A work around that is often suggested and used is to first create a
bundle using git bundle
, to rsync that bundle, then to clone from
the rsync’ed bundle and eventually to fetch what is missing from the
remote git repository. Some tools
like gitolite or
the “repo” tool that is used by AOSP
and some websites
like kernel.org
have even been making it easier to support that.
There was also at one point in 2011 a patch series to improve the support of this kind of clone workflow internally.
And for some time this was thought of by some Git developers as just a small manpower problem. A few months of dedicated work by anyone could probably fix that. It was even proposed as a Google Summer of Code (GSoC) project.
Over time though the community realized that it was not so easy because some very careful design was needed, and it was removed from the list of possible GSoC projects.
So it was very exciting to see a number of new proposals pop up on the list during the last few months.
It started on February 5 with a “Resumable clone revisited, proof of concept” patch series by Duy Nguyen where he wrote:
I was reminded by LWN about this. Annoyed in fact because it’s called a bug while it looks more like an elephant.

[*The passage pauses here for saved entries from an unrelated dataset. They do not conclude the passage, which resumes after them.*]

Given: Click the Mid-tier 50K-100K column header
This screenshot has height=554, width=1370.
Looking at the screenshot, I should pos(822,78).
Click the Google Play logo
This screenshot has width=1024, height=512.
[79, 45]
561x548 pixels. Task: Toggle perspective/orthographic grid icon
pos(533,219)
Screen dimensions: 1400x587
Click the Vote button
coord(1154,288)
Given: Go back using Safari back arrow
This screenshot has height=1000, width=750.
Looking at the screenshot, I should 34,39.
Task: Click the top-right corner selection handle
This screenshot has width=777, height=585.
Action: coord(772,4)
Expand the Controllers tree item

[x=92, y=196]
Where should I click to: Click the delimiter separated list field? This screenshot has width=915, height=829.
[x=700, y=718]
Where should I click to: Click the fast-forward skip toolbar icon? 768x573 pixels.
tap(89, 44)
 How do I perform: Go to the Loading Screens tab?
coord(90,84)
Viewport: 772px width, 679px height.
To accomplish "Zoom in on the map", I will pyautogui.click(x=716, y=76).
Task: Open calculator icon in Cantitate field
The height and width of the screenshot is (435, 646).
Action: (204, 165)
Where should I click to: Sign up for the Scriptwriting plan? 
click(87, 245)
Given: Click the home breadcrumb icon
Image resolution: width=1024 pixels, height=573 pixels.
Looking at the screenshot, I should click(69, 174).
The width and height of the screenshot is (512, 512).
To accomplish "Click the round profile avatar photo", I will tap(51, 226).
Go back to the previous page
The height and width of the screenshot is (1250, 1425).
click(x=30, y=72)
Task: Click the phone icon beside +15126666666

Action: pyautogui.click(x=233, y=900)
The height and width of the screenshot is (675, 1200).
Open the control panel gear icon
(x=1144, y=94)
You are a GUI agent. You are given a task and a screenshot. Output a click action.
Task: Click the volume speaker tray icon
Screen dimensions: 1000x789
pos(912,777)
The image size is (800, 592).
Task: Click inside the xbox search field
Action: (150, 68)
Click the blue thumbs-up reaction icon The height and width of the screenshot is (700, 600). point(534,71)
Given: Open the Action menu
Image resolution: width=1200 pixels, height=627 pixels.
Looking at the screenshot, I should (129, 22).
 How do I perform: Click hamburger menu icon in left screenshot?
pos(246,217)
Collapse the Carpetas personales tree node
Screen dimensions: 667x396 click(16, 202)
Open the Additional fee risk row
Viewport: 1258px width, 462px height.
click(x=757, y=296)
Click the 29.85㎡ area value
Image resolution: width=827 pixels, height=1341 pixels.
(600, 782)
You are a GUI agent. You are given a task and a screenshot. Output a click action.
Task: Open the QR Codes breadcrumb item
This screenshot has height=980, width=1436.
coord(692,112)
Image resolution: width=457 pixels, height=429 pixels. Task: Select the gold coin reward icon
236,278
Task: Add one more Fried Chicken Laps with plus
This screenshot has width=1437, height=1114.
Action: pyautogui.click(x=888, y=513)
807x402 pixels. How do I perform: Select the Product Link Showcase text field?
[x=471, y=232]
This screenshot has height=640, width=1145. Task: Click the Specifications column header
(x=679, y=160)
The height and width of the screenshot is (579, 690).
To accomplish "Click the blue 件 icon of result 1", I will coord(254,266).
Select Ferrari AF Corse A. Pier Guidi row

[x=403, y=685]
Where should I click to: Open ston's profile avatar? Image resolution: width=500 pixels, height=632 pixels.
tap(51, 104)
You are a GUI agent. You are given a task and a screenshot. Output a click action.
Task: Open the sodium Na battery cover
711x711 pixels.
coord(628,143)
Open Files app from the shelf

and pointed to a LWN.net article that reports about Sarah Sharp speaking at the SCALE 14x conference: “she noted that Git still does not support interrupting and resuming download operations, which is an important bug to fix.”
Then on February 10 Shawn Pearce sent an ‘RFC: Resumable clone based on hybrid “smart” and “dumb” HTTP’ proposal that he had discussed internally with other people at Google where he works.
This was followed on March 2 by an email called “Resumable git clone?” from Josh Triplett, a well known Linux Kernel developer, who asked:
In a discussion elsewhere, Al Viro suggested taking the partial pack received so far, repairing any truncation, indexing the objects it contains, and then re-running clone and not having to fetch those objects. This may also require extending receive-pack’s protocol for determining objects the recipient already has, as the partial pack may not have a consistent set of reachable objects.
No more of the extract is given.